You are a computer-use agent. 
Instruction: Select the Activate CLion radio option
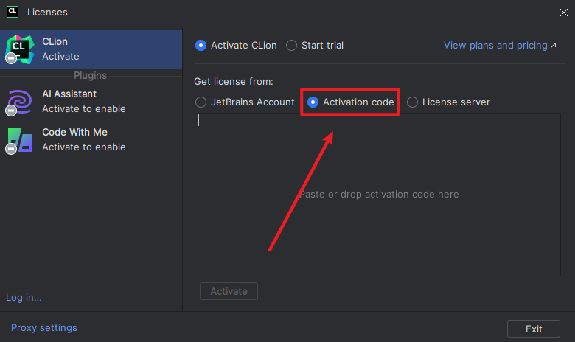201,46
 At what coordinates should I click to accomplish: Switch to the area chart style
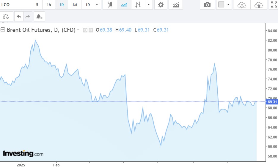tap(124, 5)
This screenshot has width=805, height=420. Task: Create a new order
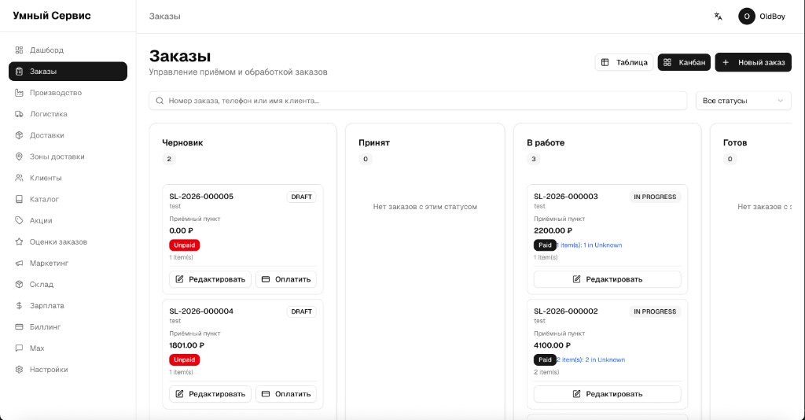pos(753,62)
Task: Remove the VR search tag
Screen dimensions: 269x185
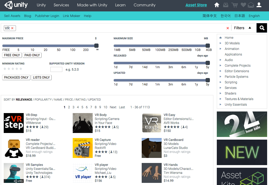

**DIRECTIONS FOR THIS TASK**
Return every entry unchanged and skip the pictures.

**TASK ANSWER**
You are a computer-use agent. 
Instruction: Select the Activate CLion radio option
201,46
 At what coordinates should I click to accomplish: Switch to the area chart style
tap(124, 5)
This screenshot has width=805, height=420. Task: Create a new order
pos(753,62)
Task: Remove the VR search tag
Screen dimensions: 269x185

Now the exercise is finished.